[Collected data entries]
☆ ☆ ☆ ☆

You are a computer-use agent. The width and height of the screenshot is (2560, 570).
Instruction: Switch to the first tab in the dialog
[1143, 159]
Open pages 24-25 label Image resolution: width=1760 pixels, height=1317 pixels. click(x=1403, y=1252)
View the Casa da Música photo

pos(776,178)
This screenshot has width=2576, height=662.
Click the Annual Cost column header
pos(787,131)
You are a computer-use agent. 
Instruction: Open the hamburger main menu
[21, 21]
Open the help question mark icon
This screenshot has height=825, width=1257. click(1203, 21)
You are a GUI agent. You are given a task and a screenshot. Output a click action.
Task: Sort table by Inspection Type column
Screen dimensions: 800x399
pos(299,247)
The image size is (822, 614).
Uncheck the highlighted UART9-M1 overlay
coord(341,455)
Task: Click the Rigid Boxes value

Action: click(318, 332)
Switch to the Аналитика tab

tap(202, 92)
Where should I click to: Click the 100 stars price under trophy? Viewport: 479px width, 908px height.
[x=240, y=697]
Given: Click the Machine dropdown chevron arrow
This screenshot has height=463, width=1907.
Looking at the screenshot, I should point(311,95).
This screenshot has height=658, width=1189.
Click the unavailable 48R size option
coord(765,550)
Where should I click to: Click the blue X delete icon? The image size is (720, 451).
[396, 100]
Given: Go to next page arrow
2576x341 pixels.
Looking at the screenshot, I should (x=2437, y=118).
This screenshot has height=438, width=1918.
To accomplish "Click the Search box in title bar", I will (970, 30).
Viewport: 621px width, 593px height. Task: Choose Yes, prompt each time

☆ ☆ ☆ ☆

Assignment
Return every line from the entries that holds the string "agent".

Task solution
You are a computer-use agent. The width and height of the screenshot is (2560, 570).
You are a computer-use agent. 
You are a GUI agent. You are given a task and a screenshot. Output a click action.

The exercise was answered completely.